Leaders of the major industrialised nations at the G7 summit chaired by Boris Johnson in Cornwall pledged more than 1bn doses of Covid-19 vaccine – 870m shared directly and the rest through funding to the UN-led Covax initiative.

But aid groups said the pledges failed to meet the scale of the challenge, which requires at least 11 billion jabs to protect the world. Former prime minister Gordon Brown called it an “unforgivable moral failure”.

In response to today’s UK announcement, People’s Vaccine Alliance senior health policy advisor Dr Mohga Kamal-Yanni said: “The 9 million doses the UK is sending are around 1 per cent of the doses currently needed for Africa, so it’s a bit like sending a block of cheese to a food crisis.

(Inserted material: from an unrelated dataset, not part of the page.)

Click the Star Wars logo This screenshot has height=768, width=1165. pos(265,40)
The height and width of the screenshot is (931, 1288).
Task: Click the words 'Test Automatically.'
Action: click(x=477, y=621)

“All countries are struggling with new waves of the virus. While the UK and other rich countries are protected by vaccines, developing countries are not. Millions of doses are needed right now and we need to see a proper redistribution of doses going to people at risk in all countries, rather than small acts of charity.

“To vaccinate the world, all qualified manufacturers in the global South need to be enabled to produce Covid-19 vaccines, by sharing the technology and knowledge which is being kept under pharma monopoly.”

Aid campaign Global Justice Now condemned Mr Raab’s statement that some 20 per cent of the donated jabs would be distributed on a a “strategic basis”, arguing that it should not be up to the foreign secretary to decide the distribution of vaccines according to the UK’s national interests.

The group’s director Nick Dearden said: “Britain’s donations today are shamefully inadequate. And the government wants to use this as a form of diplomacy, offering many doses on the basis of their strategic interests. This is a global health crisis, not an opportunity for vain self-promotion.

“Worse still, this shoddy piece of PR went out on the very day the UK is blocking real solutions at the WTO that would allow many of these countries to produce their own vaccines in far greater quantities than donations will ever achieve.”

The WTO’s 164 member states take all decisions by consensus, so a minority of nations have been able to block the waiver despite support from the US and China.

Speaking at the two-day general council meeting in Geneva, WTO spokesman Keith Rockwell said there was agreement on the need to ramp up production quickly, but disagreement on how to do it. While surplus production capacity exists in countries like Senegal, Bangladesh, India, South Africa, Thailand, Morocco and Egypt, local manufacturers need access to technology and know-how from the industrialised world for local production of vaccines to be possible.

“Getting production in developing countries to a higher level so that more shots can go into more arms in Africa, Latin America and Asia, is of critical importance to everyone here,” Rockwell said.

Mr Raab said that the first batch of excess UK vaccines will be start being shipped to vulnerable nations and Commonwealth allies this week, with Indonesia receiving 600,000 doses and Jamaica 300,000. Some 817,000 are to be transported to Kenya, whose president Uhuru Kenyatta was meeting Mr Johnson at his Chequers country retreat.

“I think what it shows, as well as the domestic rollout and the importance of coming out of the lockdowns in the UK, is that global Britain is also a lifesaving force for good in the world,” said the foreign secretary.

Speaking during a visit to the Oxford Biomedica factory, which produces the AstraZeneca vaccine, Mr Raab said: “We know on the current trajectory the world will only be adequately vaccinated at 2024, at the end.

“We want to get that date back to the middle of next year, and that will make a massive difference to those countries affected.”

Romilly Greenhill, UK director of the One Campaign, said the delivery of the doses was “encouraging”.

But she added: “Sadly, we are still only scratching at the surface of this crisis, leaving millions of people dangerously exposed to a pandemic that is very far from over.”

A government spokesperson said: “The UK is proud to be playing a leading role in the global effort to create and distribute Covid-19 vaccines.

“The government supported the development of the Oxford AstraZeneca vaccine, which is being made available at cost worldwide, and yesterday announced the first deliveries of vaccines donated from our domestic supplies overseas.”